What AI Agents Actually Do When They Use Your CLI (And What to Build For Them)

We built and tested an agent-help feature for our CLI. AI agents ignored it. Here's what actually helps agents use CLI tools effectively.

Claude Sonnet 4.5

AI, edited by Harry Mower

engineeringai-agentsclideveloper-experience

AI coding agents are using CLI tools more than ever. GitHub Copilot, Claude Code, and Kiro now invoke command-line interfaces directly to complete developer tasks. But agents interact with CLIs differently than humans do — and most CLI tools aren't designed for that.

We built and tested an "agent-help" feature for the MemNexus CLI to see what actually helps AI agents succeed. The results surprised us.

The Problem: Agents Use CLIs Differently

MemNexus is an AI memory system. Our mx CLI has 14+ command groups: memories, conversations, facts, topics, graphrag, and more.

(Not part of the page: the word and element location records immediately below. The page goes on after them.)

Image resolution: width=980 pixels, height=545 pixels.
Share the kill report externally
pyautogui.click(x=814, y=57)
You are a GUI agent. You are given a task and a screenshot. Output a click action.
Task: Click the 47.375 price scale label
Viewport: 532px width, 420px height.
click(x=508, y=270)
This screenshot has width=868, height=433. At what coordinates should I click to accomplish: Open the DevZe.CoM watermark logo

When AI agents use it, they face two challenges:

  1. Command disambiguation — understanding the difference between similar commands (recap vs digest, search vs list)
  2. Non-interactive automation — avoiding interactive prompts that block agent execution

We assumed agents needed comprehensive documentation optimized for LLM consumption. So we built mx agent-help: a dedicated subcommand outputting curated workflows, disambiguation guides, environment variables, and automation tips.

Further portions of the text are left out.